If your schizophrenia meets the criteria, we recommend that you apply for disability benefits as soon as you can. You can still apply if you’re unsure whether or not your condition qualifies, but the application is long and may only be worth it if you’re likely to get approved. Here’s what we suggest:
Apply now if:
You’ve been diagnosed with schizophrenia AND
You frequently experience delusions or hallucinations OR
You’ve had schizophrenia for at least two years and you have evidence that you struggle to adapt to changes in your environment
Consider waiting and applying later if:
You have schizophrenia but your doctor thinks your symptoms will improve within the next year OR
Your schizophrenia hasn’t interfered with your work, even if you worry that it will soon
Probably don’t apply if:
Your schizophrenia isn’t stopping you from working even though it’s occasionally disruptive OR
You’re working and earning more than about $1,550 per month
You can also take our free 2-minute disability quiz to see whether or not you’ll qualify before you start the application. If you do qualify, we can match you with a vetted disability lawyer who can increase your odds of approval. (You’ll only have to pay the lawyer if you get approved for benefits).
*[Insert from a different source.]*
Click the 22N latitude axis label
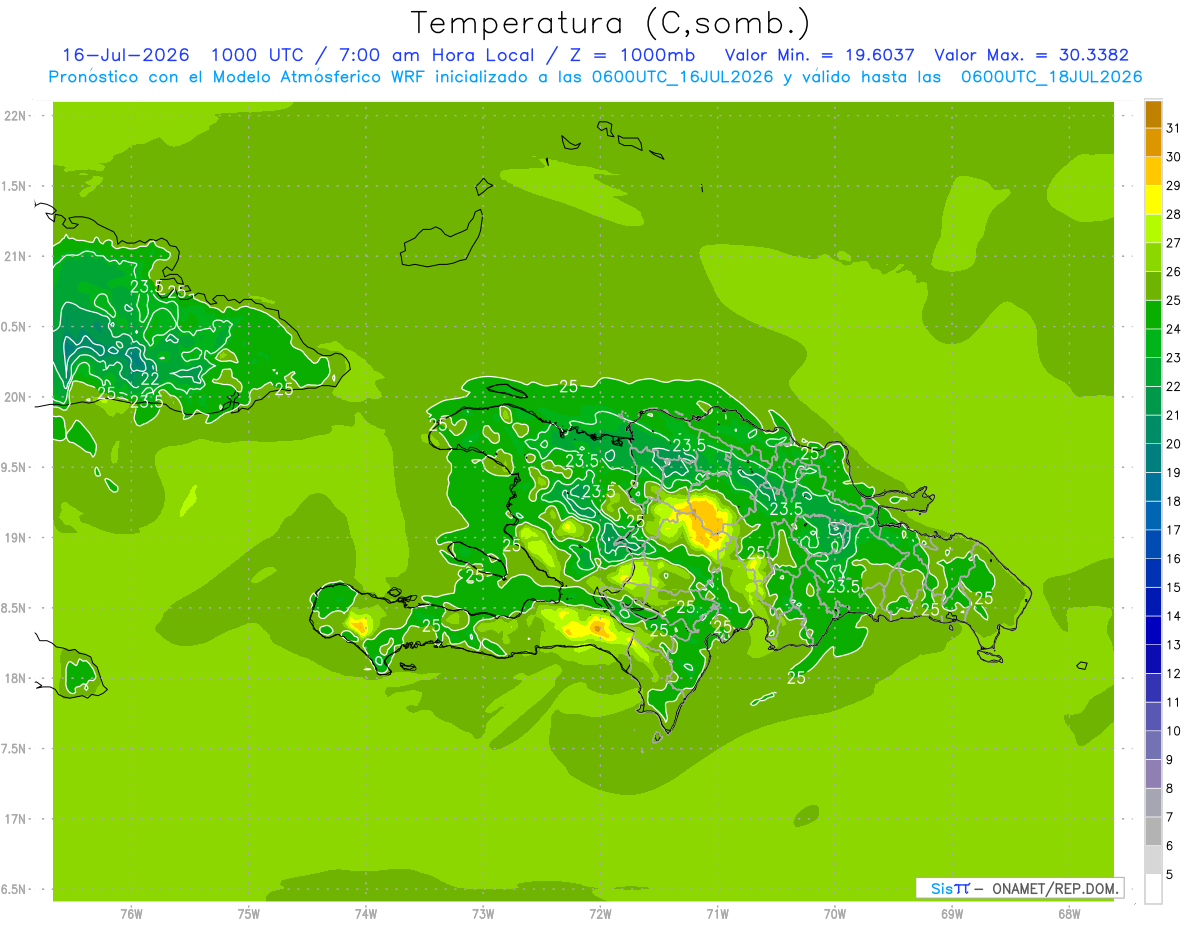The image size is (1200, 927). (x=17, y=116)
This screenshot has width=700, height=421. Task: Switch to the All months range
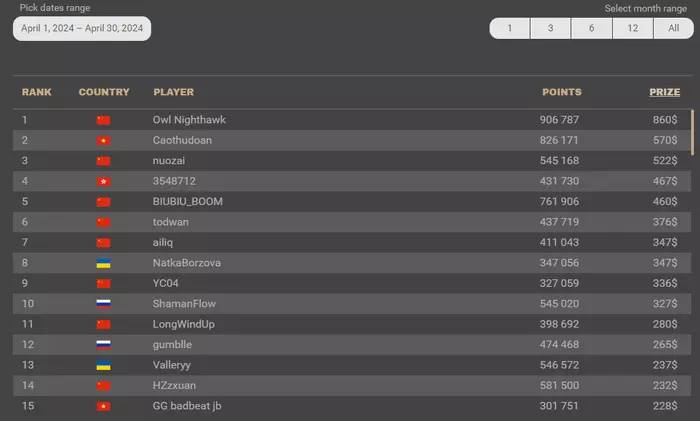coord(673,28)
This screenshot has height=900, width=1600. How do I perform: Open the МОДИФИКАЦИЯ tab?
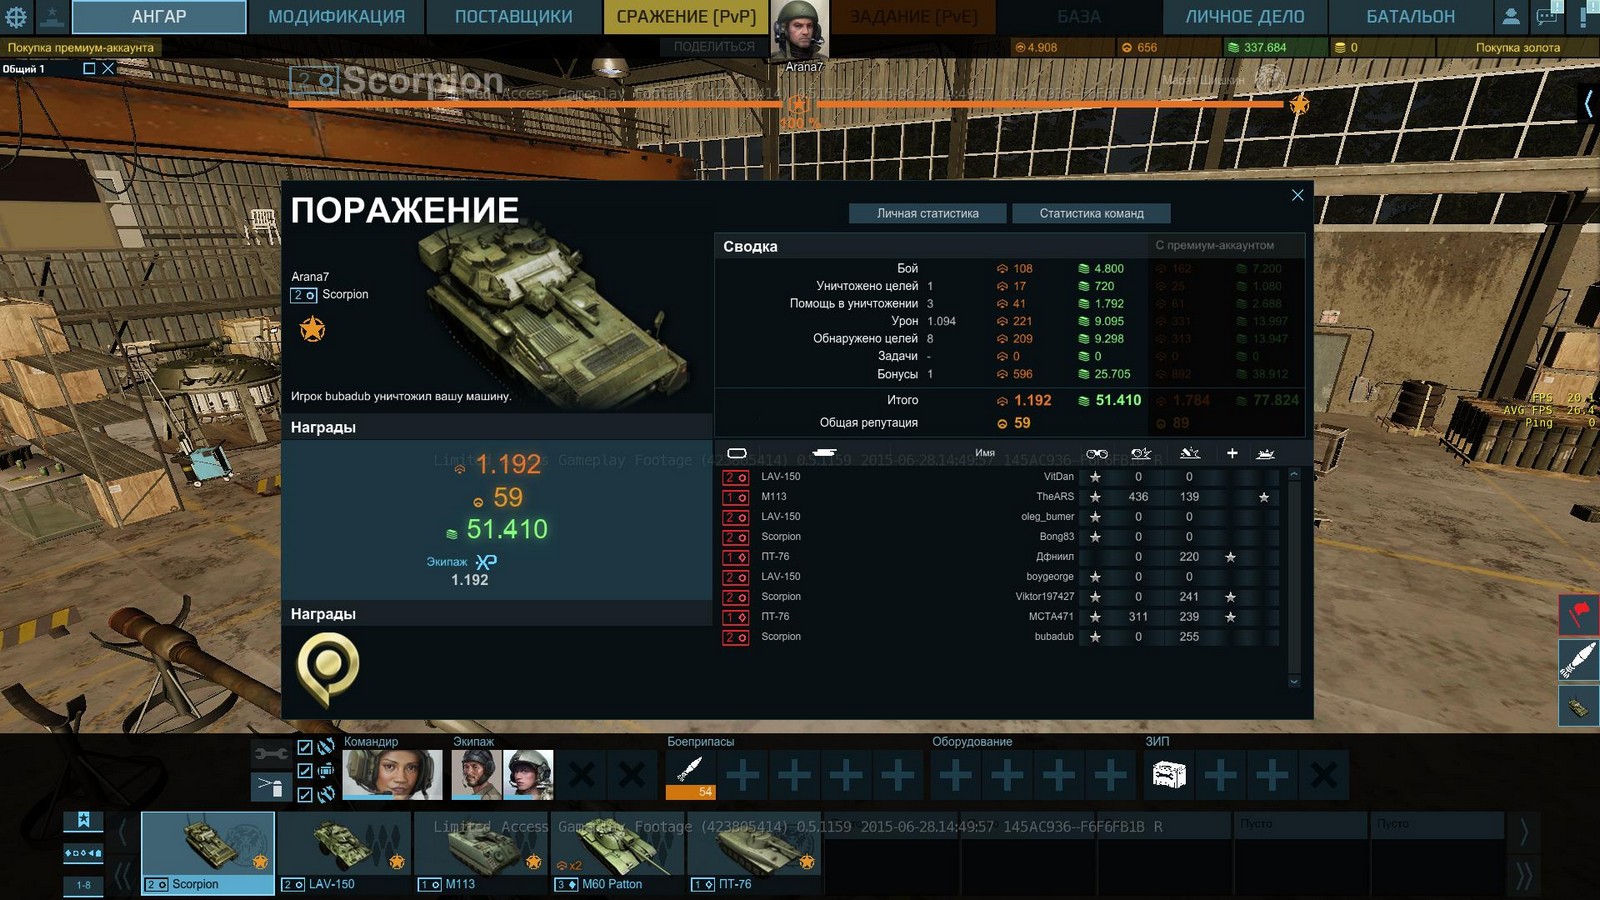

If you’ve worked for at least five of the last 10 years, SSDI offers higher monthly payments. If you have little to no income and assets, you may be eligible for SSI. The two programs do share an application, so you can apply for both to see which offers the best coverage for you. It’s also possible to receive benefits from SSDI and SSI at the same time.
The average monthly disability check for schizophrenia and other psychotic disorders is $1,035.29. Your actual check size depends on your work and income history, as well as the type of benefits program you qualify for.
Regardless of your condition, the maximum monthly benefit is $3,822 for SSDI and $943 for SSI in 2024.
What if my schizophrenia doesn’t meet the criteria?
If your schizophrenia doesn’t meet all the criteria but still makes it impossible for you to work, applying may still be worth it. There’s no penalty for applying as long as you’re honest in your application. Just remember that the SSA will look for clear evidence that you cannot work because of your condition. Getting approved is also easier if you’re over 50.
Even if you feel that you’re likely to qualify, the reality is that qualifying for benefits is difficult. Only 20% of applicants get approved on their first try. You can still appeal and win benefits though! More than half of applicants who appeal their case in front of a judge end up getting approved for benefits. Your odds are also higher if you work with a disability lawyer.